▸ **What is required**:
Transcribe exactly the line containing "Click the timeline zoom slider handle" plus every later line in the data.

** Task input follows **

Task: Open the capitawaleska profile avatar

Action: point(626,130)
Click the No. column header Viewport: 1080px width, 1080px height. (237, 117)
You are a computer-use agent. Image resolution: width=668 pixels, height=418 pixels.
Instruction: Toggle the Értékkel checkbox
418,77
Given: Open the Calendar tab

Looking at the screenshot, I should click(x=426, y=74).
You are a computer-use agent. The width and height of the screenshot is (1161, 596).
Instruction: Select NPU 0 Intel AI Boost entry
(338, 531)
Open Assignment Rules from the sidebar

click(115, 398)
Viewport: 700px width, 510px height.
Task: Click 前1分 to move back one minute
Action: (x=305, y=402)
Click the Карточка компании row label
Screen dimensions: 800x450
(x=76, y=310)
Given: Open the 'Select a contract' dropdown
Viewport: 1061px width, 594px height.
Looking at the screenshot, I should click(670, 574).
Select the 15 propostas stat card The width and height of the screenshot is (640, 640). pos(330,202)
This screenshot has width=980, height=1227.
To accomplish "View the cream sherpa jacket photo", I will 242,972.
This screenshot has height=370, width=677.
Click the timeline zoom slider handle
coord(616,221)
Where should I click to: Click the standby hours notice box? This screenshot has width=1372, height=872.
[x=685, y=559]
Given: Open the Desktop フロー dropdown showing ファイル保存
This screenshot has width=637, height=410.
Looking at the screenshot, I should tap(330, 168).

** End of Task input **

▸ **Written solution**:
Click the timeline zoom slider handle
coord(616,221)
Where should I click to: Click the standby hours notice box? This screenshot has width=1372, height=872.
[x=685, y=559]
Given: Open the Desktop フロー dropdown showing ファイル保存
This screenshot has width=637, height=410.
Looking at the screenshot, I should tap(330, 168).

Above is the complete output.